• Provided material
● ● ● ● ● ● ●
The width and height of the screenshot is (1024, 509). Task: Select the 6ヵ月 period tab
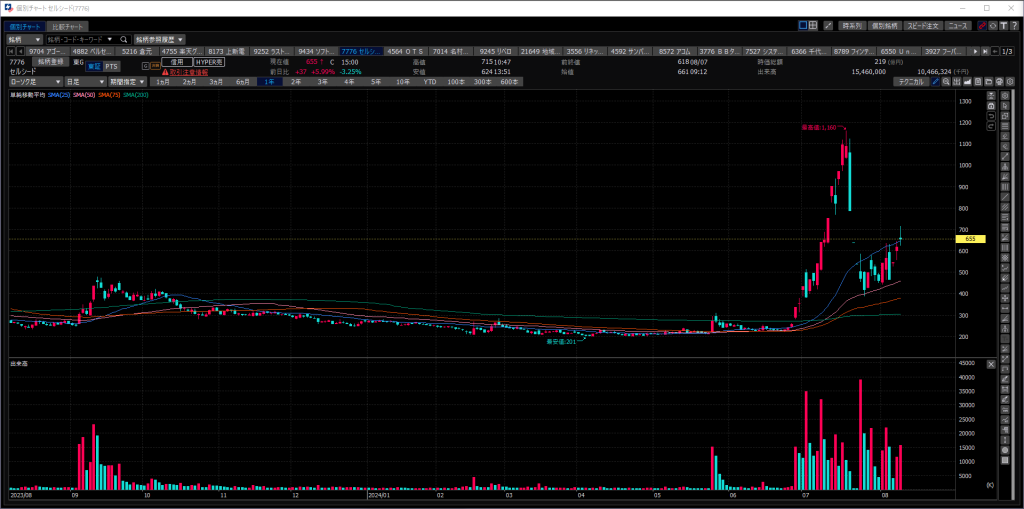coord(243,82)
● ● ● ● ● ● ●
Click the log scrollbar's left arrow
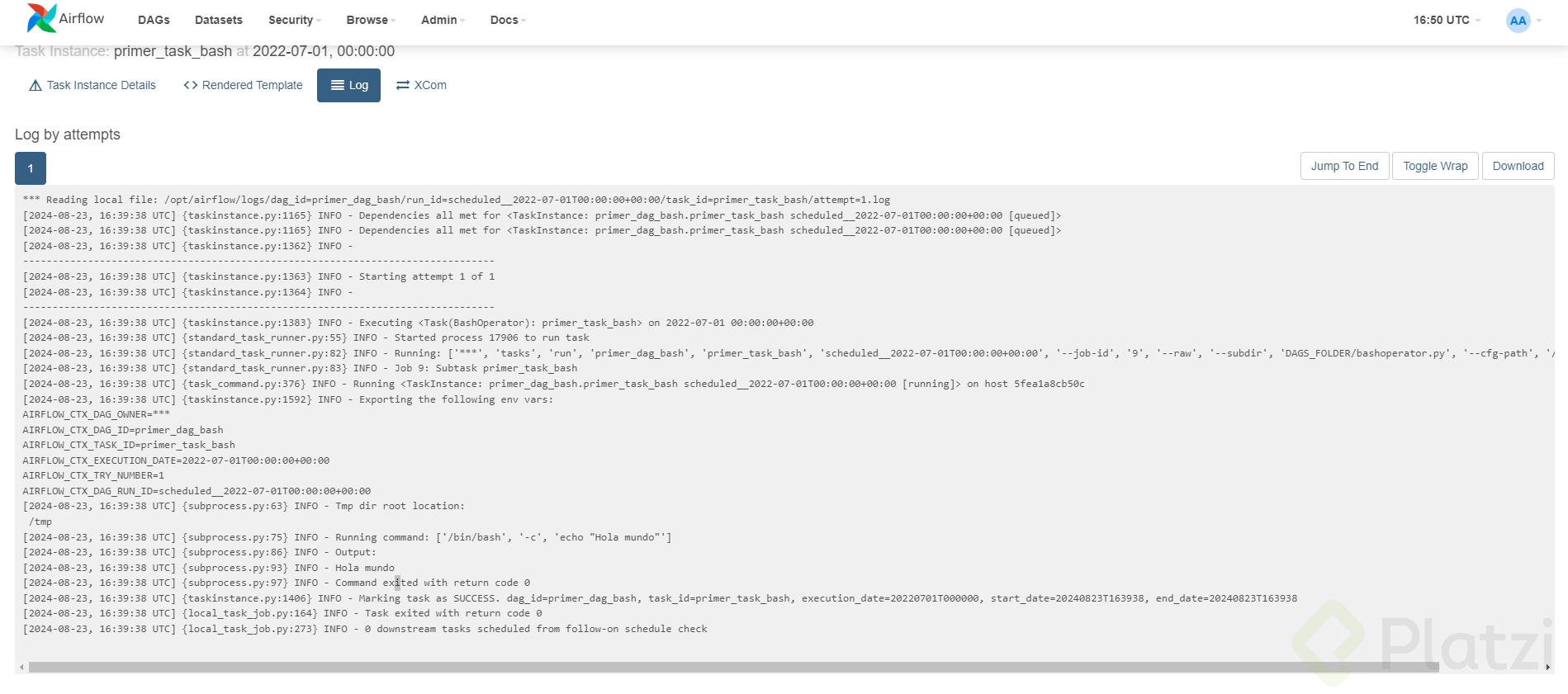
● ● ● ● ● ● ●
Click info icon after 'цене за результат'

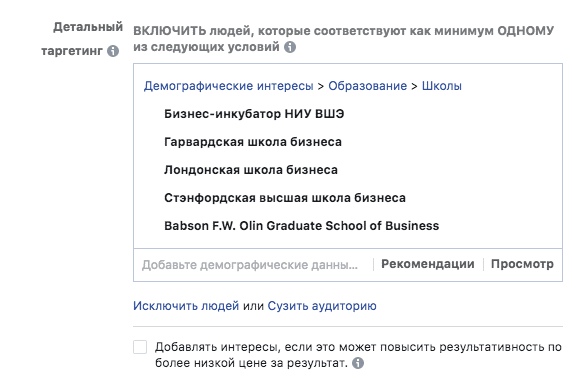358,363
● ● ● ● ● ● ●
• The exercise
Convert the data from the line with "The width and" up to and including the line with "coord(243,82)" into a JSON list of strings, with one string per line. Skip any blank lines and leave the pictures out.

• Problem solution
[
  "The width and height of the screenshot is (1024, 509). Task: Select the 6ヵ月 period tab",
  "coord(243,82)"
]